I have just returned from Cuba and will be posting extensively on that trip soon, but for now here is a bit I learned about Panama:
- If they don’t know your name, Panamanian’s refer to anyone under 40 as joven, meaning “young.” Having just turned 30, I was more than happy to be called this.
- Taxi drivers invent prices. I feel as though I spent the whole week negotiating with them. If you’re a tourist, they will try to con you, so it is important to ask the locals how much it should cost before you get a cab. If you speak Spanish, you will be able to haggle for the correct price.
- The local rum is called Abuelo, which I did not enjoy that much.
- They have decent roads. When I went to Costa Rica, the bus rides were a nightmare of bumpy, unpaved roads. Perhaps because of all the years America was running the canal, the roads in Panama are better quality than many places in Central America.
- Their coins mirror America’s. Panama uses the U.S. Dollar as their currency, in addition to what they call Balboa, which is basically the same thing. The bills are standard American banknotes, but Panama has their own coins. With the exception of the dollar coin which is two colors, their coins are roughly the same size and color as the U.S. ones, making them quite easy to use (if you’re American).
- The indigenous Kuna women walk around in their traditional, bright-colored dresses, which resemble muumuus. They sell them in some souvenir shops, but they are quite expensive: upwards of $40.
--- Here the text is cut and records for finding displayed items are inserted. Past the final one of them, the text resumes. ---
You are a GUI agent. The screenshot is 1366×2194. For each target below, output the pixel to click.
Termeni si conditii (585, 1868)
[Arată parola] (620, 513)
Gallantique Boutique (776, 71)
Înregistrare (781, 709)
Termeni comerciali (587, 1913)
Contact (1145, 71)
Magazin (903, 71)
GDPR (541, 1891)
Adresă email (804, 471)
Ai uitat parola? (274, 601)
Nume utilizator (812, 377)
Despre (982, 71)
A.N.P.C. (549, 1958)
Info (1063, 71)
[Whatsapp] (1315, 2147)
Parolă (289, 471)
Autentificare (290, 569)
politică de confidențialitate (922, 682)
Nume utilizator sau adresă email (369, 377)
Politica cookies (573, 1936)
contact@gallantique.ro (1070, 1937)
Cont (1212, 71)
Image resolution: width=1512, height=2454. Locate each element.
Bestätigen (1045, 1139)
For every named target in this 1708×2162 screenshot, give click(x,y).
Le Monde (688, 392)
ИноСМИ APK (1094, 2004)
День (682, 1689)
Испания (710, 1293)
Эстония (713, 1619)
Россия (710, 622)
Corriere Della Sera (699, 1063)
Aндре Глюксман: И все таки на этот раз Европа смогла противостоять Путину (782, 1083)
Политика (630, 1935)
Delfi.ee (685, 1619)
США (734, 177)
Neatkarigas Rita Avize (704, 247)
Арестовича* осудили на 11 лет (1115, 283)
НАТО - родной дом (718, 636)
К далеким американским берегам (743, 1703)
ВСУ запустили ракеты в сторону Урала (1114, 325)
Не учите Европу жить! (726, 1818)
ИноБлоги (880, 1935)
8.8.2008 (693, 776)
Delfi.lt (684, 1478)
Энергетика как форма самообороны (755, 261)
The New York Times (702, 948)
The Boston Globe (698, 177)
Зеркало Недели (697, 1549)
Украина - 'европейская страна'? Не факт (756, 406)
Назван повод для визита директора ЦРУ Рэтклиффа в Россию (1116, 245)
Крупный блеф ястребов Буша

- The temperatures and climate vary greatly throughout the country. Panama City is a hot and humid hellhole, where as Boquete is more arid and breezy. The Atlantic and Pacific coasts and beaches also have very different vibes.
- The locals just refer to Panama City as Panama. They understand by the context when you mean the city and when you mean the country. Also, I didn’t know until I got there that Boquete is pronounced as if there is an accent on the end: bo-ke-te.
- Frosted Flakes in Panama are called Zucaritas.